## Start Data for the task

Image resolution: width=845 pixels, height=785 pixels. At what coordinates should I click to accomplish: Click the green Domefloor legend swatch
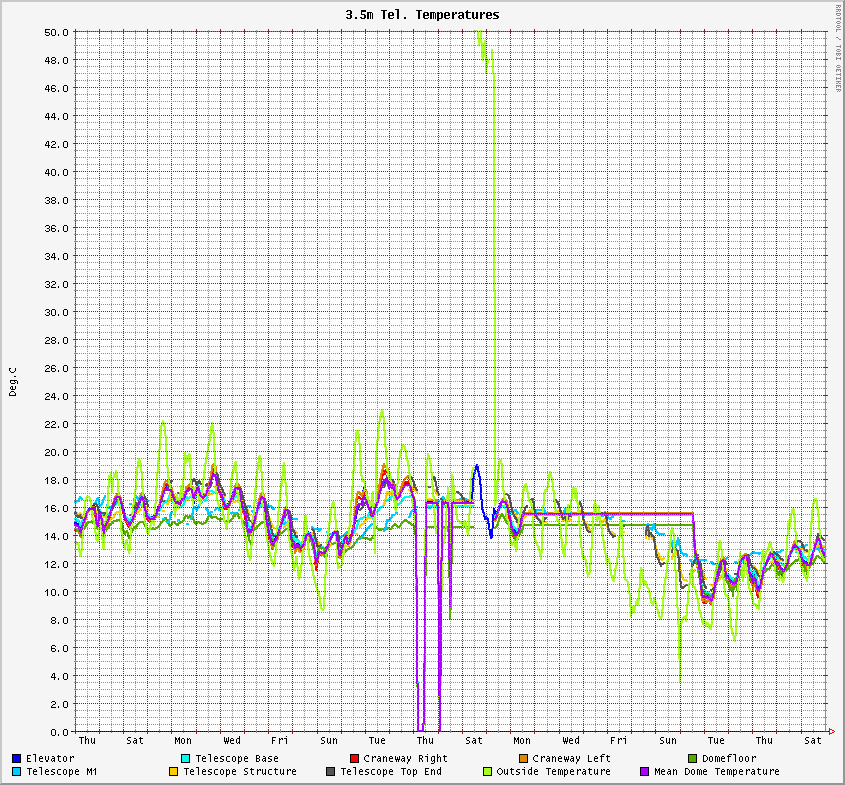coord(692,759)
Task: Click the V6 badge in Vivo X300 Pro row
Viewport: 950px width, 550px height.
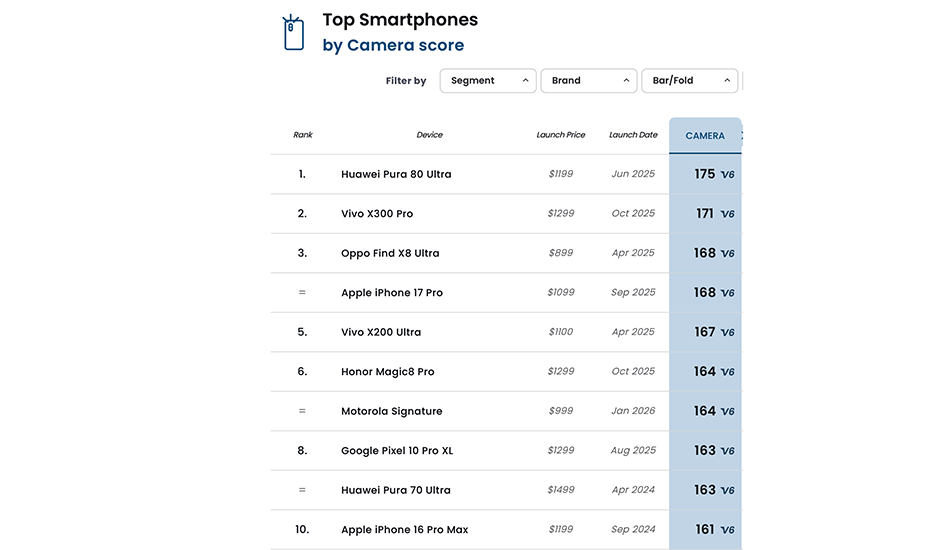Action: (727, 214)
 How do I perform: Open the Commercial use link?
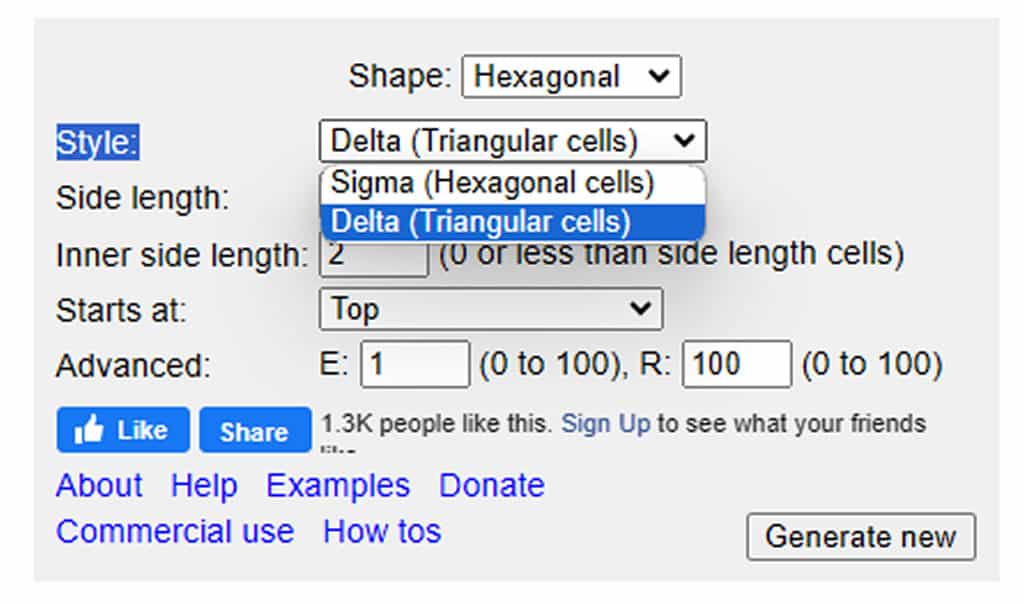pyautogui.click(x=175, y=532)
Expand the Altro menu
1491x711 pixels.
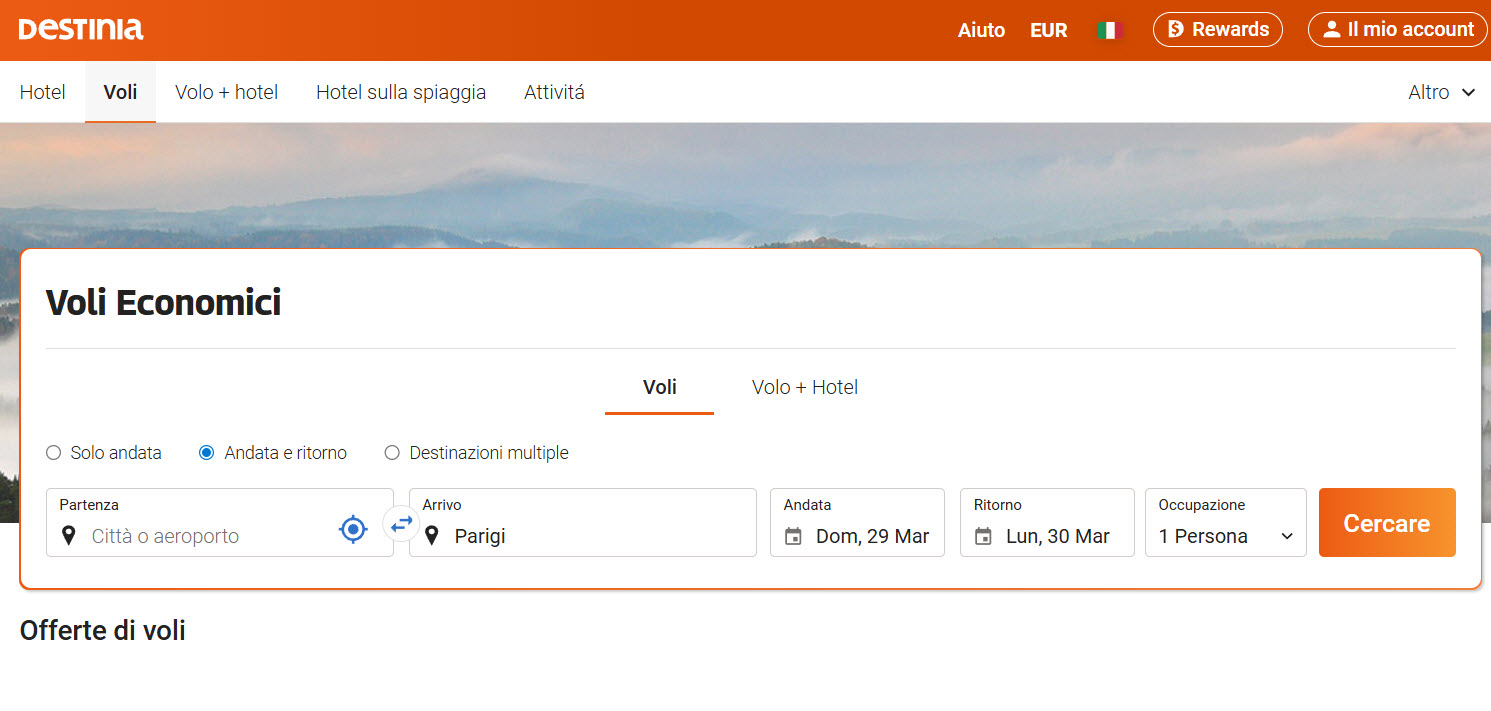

## End Data for the task

▶ [What you need to do]: Please rewrite all the items above, switching every "pixels" to "px" and keeping everything else the same. Leave the pictures out of your answer.

▶ [Output of the exercise]:
Image resolution: width=845 px, height=785 px. At what coordinates should I click to accomplish: Click the green Domefloor legend swatch
coord(692,759)
Task: Click the V6 badge in Vivo X300 Pro row
Viewport: 950px width, 550px height.
Action: (727, 214)
 How do I perform: Open the Commercial use link?
pyautogui.click(x=175, y=532)
Expand the Altro menu
1491x711 px.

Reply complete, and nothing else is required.